[Items from a data source]
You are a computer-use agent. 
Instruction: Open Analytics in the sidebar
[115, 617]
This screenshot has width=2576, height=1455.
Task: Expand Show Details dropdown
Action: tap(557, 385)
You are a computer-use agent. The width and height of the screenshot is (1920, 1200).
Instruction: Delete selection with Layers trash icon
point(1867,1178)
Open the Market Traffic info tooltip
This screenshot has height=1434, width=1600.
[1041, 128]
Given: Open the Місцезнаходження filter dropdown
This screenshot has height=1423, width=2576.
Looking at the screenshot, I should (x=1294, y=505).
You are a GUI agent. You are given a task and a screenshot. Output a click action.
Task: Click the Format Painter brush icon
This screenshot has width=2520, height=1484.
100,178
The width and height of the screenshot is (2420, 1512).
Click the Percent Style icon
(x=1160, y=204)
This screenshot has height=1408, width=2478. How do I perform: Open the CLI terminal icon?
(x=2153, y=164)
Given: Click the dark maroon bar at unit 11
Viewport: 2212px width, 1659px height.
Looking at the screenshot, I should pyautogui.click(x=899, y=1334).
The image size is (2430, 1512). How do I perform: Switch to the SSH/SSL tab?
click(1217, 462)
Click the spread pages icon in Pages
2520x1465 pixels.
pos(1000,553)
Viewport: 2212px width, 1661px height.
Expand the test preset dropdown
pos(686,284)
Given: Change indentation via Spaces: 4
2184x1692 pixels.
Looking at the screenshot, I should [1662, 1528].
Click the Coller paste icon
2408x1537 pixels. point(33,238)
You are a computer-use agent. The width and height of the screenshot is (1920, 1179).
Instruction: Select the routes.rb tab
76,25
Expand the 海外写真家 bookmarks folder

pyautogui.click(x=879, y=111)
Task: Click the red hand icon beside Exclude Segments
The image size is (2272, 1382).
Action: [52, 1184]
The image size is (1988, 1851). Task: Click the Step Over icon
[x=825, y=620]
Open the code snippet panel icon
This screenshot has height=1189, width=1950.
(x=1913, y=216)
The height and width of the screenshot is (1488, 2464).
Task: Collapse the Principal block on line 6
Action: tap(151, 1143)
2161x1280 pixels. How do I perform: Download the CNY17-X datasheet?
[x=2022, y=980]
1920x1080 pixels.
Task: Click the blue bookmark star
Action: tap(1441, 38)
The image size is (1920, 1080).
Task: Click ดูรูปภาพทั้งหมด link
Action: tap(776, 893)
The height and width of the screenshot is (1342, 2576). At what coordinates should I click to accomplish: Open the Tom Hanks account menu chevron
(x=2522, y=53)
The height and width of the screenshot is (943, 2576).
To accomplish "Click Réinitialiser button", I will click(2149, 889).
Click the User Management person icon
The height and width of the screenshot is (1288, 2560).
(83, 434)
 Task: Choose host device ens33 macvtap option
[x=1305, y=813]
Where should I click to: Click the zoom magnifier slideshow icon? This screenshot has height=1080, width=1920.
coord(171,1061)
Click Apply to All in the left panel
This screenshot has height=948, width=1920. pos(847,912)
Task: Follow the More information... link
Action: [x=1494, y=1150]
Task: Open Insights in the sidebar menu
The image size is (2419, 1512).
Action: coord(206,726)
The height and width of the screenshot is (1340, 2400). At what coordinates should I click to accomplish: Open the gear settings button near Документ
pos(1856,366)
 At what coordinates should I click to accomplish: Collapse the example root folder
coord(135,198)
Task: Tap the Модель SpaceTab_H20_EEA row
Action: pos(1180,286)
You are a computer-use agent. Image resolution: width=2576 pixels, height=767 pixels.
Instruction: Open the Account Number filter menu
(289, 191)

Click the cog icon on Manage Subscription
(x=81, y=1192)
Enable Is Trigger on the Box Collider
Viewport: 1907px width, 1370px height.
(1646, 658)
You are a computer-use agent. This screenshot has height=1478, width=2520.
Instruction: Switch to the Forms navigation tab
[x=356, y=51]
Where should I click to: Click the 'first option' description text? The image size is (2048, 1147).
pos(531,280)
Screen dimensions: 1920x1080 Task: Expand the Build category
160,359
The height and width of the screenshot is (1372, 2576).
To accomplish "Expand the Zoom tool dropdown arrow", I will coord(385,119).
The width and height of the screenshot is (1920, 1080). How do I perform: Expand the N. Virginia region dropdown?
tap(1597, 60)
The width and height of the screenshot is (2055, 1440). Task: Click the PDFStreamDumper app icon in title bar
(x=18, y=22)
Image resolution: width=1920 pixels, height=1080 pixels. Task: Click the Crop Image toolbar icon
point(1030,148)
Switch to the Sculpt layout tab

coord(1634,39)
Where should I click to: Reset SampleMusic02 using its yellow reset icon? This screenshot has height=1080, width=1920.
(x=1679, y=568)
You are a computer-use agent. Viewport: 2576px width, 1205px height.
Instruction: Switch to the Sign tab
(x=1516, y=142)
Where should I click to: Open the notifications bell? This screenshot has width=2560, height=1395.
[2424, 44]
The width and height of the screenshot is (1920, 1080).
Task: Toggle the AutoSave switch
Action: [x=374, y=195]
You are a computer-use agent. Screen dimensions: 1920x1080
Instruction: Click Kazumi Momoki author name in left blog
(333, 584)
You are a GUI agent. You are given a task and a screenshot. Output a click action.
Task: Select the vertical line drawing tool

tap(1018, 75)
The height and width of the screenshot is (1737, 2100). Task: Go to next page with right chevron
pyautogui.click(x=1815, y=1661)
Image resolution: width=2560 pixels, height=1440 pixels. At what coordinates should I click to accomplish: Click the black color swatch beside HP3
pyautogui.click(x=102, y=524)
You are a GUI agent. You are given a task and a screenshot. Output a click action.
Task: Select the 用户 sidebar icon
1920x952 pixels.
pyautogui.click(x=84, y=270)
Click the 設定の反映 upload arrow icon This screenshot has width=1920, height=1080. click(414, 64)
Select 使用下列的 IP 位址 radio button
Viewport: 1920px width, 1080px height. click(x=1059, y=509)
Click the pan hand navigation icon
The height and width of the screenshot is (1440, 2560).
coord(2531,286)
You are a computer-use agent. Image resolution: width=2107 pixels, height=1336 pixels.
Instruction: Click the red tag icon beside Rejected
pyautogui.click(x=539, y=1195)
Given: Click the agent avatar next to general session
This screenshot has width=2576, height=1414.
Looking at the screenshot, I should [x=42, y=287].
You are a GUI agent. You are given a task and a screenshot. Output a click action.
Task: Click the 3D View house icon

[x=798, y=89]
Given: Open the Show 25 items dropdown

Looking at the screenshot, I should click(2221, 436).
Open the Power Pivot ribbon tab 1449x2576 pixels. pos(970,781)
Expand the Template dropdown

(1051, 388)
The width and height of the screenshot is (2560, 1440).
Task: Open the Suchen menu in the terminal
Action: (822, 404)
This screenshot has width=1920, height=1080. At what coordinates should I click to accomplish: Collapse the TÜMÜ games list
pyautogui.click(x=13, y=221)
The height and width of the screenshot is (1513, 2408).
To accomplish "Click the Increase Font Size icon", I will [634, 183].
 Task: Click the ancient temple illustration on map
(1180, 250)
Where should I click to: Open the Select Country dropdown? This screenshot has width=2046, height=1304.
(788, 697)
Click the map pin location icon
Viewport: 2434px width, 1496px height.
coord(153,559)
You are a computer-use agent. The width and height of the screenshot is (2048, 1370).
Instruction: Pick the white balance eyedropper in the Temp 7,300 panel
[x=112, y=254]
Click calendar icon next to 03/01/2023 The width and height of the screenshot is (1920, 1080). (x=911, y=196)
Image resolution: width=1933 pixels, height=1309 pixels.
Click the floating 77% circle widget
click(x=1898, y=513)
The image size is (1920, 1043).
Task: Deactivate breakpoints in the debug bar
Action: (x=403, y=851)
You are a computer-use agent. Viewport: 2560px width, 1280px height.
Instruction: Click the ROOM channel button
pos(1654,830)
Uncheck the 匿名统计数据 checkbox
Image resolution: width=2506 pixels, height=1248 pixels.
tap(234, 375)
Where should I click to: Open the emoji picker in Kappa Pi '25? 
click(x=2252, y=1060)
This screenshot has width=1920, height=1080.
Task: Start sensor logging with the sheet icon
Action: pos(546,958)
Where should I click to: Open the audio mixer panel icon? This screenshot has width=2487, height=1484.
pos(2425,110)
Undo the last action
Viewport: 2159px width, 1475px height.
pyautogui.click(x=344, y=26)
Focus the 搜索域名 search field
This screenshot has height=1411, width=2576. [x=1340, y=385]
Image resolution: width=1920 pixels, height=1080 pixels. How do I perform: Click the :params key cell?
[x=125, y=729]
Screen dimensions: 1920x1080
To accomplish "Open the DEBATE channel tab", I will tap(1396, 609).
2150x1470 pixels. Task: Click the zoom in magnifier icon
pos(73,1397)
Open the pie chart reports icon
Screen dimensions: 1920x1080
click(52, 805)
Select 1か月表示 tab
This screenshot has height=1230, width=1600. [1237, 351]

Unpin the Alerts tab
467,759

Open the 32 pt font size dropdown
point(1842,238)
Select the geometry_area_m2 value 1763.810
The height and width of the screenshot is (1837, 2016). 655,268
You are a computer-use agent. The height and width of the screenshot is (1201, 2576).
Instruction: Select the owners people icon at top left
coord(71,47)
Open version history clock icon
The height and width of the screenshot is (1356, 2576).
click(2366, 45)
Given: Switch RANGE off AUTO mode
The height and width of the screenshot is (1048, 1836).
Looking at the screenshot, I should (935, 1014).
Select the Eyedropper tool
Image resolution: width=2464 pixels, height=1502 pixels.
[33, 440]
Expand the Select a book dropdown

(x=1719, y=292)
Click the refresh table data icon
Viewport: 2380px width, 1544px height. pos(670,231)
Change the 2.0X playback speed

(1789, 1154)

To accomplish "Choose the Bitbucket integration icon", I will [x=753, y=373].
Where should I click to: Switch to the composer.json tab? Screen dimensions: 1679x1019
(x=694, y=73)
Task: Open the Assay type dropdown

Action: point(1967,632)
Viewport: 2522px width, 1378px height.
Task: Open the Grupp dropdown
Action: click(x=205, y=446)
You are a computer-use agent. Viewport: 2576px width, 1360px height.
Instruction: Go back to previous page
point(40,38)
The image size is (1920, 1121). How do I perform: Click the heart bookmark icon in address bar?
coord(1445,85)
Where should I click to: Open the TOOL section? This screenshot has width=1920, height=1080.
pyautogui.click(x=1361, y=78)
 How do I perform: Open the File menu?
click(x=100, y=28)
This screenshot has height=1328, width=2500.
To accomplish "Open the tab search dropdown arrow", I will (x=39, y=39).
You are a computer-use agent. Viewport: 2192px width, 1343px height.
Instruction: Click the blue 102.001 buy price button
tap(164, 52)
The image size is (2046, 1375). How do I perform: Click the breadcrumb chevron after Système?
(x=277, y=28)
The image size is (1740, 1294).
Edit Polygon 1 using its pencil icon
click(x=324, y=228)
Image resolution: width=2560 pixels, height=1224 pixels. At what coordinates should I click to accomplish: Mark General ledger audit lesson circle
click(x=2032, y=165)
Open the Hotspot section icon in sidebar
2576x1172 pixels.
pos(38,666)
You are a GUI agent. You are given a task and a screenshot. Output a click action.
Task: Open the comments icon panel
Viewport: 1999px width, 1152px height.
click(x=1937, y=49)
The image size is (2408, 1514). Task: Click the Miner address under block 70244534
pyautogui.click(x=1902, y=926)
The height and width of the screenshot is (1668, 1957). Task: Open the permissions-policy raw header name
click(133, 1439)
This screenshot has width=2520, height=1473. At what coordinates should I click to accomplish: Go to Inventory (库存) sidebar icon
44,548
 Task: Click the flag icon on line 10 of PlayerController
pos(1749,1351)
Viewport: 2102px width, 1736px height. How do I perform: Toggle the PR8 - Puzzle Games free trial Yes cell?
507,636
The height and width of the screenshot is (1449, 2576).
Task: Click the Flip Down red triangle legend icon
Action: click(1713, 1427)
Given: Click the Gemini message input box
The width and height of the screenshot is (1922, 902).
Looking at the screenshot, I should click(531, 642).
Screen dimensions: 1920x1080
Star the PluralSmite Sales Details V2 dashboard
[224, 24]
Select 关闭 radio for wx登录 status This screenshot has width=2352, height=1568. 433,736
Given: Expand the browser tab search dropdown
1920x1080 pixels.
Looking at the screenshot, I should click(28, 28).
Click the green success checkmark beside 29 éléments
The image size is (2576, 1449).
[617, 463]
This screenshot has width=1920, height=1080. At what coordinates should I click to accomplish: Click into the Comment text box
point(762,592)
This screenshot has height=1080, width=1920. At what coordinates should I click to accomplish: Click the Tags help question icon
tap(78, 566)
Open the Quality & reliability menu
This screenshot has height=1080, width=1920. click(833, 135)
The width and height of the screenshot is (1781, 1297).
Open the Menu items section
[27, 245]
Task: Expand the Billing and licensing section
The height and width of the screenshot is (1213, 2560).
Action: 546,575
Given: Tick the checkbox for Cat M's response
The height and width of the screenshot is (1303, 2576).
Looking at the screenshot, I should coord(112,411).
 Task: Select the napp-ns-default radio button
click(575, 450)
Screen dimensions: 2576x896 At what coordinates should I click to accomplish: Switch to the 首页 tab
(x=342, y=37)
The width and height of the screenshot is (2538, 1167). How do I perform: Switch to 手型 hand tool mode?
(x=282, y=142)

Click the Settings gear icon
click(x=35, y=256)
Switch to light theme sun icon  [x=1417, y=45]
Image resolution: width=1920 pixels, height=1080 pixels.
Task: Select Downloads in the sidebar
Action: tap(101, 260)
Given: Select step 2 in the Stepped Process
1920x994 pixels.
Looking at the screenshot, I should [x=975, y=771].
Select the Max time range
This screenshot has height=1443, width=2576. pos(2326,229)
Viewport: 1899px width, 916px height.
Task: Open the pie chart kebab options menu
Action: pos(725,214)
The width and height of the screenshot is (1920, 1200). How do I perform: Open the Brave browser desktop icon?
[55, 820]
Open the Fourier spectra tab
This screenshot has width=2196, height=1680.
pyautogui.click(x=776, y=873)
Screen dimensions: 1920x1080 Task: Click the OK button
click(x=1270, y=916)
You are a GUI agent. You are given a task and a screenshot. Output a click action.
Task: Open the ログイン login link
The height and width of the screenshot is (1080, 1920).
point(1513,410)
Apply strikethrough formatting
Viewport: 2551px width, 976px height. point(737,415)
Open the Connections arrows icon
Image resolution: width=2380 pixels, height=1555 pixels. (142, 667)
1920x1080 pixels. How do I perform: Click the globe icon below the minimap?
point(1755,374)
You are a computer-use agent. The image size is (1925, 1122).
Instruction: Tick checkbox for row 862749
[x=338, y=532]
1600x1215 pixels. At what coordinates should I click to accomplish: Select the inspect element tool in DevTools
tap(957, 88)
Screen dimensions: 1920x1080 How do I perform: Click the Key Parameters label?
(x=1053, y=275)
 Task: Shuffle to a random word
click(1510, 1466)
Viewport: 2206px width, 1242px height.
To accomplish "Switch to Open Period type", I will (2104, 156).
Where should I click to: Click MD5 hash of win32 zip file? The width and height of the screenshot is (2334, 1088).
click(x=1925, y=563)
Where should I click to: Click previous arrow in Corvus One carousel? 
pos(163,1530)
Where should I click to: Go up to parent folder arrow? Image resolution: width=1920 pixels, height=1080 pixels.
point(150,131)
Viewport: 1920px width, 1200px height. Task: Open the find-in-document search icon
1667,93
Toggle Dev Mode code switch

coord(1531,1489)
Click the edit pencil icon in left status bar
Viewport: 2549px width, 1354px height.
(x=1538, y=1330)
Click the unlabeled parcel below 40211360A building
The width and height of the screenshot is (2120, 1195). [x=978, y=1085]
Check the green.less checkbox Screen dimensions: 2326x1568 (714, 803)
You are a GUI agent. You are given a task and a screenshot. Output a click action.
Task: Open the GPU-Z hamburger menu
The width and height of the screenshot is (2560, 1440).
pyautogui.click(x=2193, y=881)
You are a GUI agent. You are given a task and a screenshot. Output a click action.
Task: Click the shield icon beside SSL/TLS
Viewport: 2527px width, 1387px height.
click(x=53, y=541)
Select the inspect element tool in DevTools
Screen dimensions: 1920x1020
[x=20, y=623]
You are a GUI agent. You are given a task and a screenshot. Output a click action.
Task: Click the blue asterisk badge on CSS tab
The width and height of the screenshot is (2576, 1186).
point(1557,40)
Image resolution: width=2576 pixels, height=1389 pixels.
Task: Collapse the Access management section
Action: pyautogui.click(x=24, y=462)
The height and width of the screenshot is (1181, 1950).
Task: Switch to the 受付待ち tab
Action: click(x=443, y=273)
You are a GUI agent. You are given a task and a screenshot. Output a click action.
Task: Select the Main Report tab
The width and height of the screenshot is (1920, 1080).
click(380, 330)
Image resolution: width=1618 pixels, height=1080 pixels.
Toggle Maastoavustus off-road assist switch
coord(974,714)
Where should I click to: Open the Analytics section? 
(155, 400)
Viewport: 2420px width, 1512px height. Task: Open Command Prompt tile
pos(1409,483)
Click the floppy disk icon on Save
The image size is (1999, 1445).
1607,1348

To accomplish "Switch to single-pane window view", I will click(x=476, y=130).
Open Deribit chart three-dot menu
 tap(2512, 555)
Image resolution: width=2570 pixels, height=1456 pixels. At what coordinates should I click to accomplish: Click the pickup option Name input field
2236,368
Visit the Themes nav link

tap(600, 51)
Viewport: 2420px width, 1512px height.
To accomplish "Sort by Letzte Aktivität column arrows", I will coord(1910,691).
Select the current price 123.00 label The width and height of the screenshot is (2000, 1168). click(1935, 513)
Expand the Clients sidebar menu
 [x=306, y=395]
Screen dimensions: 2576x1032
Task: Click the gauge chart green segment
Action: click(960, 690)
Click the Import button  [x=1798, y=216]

WHAT IS REQUIRED: Return a word-for-word copy of the lines above from the one holding "The image size is (2576, 1449)." through the one holding "Given: Tick the checkbox for Cat M's response", with both of them included and nothing besides.

EXPECTED OUTPUT:
The image size is (2576, 1449).
[617, 463]
This screenshot has width=1920, height=1080. At what coordinates should I click to accomplish: Click into the Comment text box
point(762,592)
This screenshot has height=1080, width=1920. At what coordinates should I click to accomplish: Click the Tags help question icon
tap(78, 566)
Open the Quality & reliability menu
This screenshot has height=1080, width=1920. click(833, 135)
The width and height of the screenshot is (1781, 1297).
Open the Menu items section
[27, 245]
Task: Expand the Billing and licensing section
The height and width of the screenshot is (1213, 2560).
Action: 546,575
Given: Tick the checkbox for Cat M's response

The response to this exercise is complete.